The Accelerator Effect of COVID-19 on Telehealth
Prior to March 2020, weekly telemedicine visits averaged 12,000 nationally. Now that number is more than a million visits per week. These extraordinary gains came from extraordinary circumstances which led Federal and state governments to take extraordinary measures, including more telemedicine reimbursement opportunities, easing of state licensing restrictions; and allowing the use of technologies that are not fully HIPAA-compliant.
Regardless, the current COVID-19 emergency will not be permanent. Rollbacks of some emergency measures are already underway, but the extend of those rollbacks is being argued at the legislative level. Many suggestions are now being made for how the many breakthroughs made can be sustained for a vibrant new form of healthcare that significantly includes telehealth after COVID-19.
Support for Telehealth after COVID: No Going Back
While uncertainty still exists, it appears from recent events that many telehealth changes will remain in effect.
- The Centers for Medicare and Medicaid Services (CMS) is expressing support for lasting regulatory changes that support telehealth after COVID-19. Notably, CMS Administrator Seema Verma has said that she Can’t imagine going back to the pre-coronavirus telemedicine model.
- This month, the National Committee for Quality Assurance released updated 40 Healthcare Effectiveness Data and Information Set (HEDIS) measures for 2020 and 2021. These are meant to support better use of telehealth.
- Congress is becoming interested in continuing CMS changes to telehealth. This includes legislation that would require the Secretary of Health and Human Services to do a study of healthcare usage during the coronavirus pandemic. Today, in a hearing before the full Senate Committee on Health, Education, Labor and Pensions (HELP) on telehealth after COVID, American Telemedicine Association (ATA) President, Joseph C. Kvedar, MD, testified, urging policymakers to “take specific actions before the end of the public health emergency to make access to telehealth services permanent.“
Dr. Kvedar, Professor, Harvard Medical School; Senior Advisor, Virtual Care, Mass General Brigham (Partners HealthCare), and ATA President, continued, “I have seen first-hand the many ways telehealth bridges the gap between a critical provider shortage and a growing patient population – a problem that existed prior to the pandemic, and one that will only worsen.” He also said, “However, we need Congress’s support to ensure patients and providers do not go over the telehealth ‘cliff’ as our nation eventually emerges from the pandemic. We must make sure that essential telehealth services do not abruptly end with the public health emergency, especially as we look to reorient our healthcare system to deliver 21st century care.”

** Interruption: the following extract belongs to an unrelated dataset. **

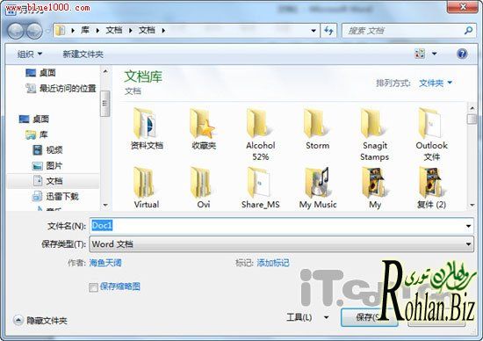Open the 组织 menu

click(x=30, y=54)
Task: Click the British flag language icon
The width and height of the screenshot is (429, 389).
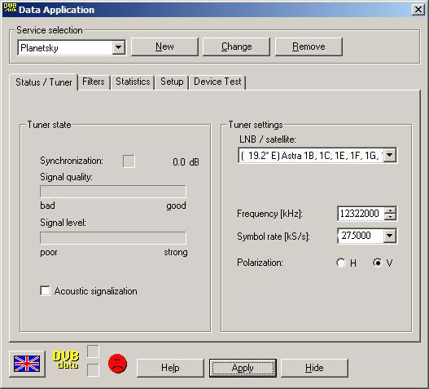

Making Telehealth Work for The Underprivileged
As part of its COVID-19 response, through the Federal Communications Commission (FCC) the Federal government has invested additional grant funds to improve telehealth infrastructure and programs. The FCC states that a purpose of these grants is to increase access to low-income patients. Still, how inclusive the future of telehealth will be depends on how well telehealth providers address the needs of people who can’t use it because of structural and social barriers.
- Structural barriers to telemedicine access take physical and social forms. The most significant structural barrier is inadequate access to broadband Internet, which affects practitioners and patients.
- Social barriers are more subtle because they are often the result of demographic factors, such as language and cultural norms. For example, even without structural barriers, the availability of telemedicine to a non-English-speaking patient may still of little use. In a state like California, where four in ten residents don’t speak English at home, making medical interpreters available must be part of a comprehensive telehealth solution.
Another social barrier is the effect on inner city residents of limiting the availability of telemedicine to rural areas. The inability of patients to physically get to a hospital or clinic is not confined to the countryside, but is an urban problem, too.
Regulation and Licensing Reform is Only Part of the Answer for Telehealth after COVID
Making regulatory and licensing changes permanent is the focus of much of the discussion about the future of telehealth. But we must not forget that invisible barriers make it hard for many already-under-served patient groups to benefit. Only by building telehealth solutions that are culturally competent – along racial, economic, geographic and linguistic lines – can we expect that they will be truly equitable.
If you support telehealth after COVID-19, we urge you to make your voice heard with your legislators. Write to your governor and other legislative representatives. The time is now.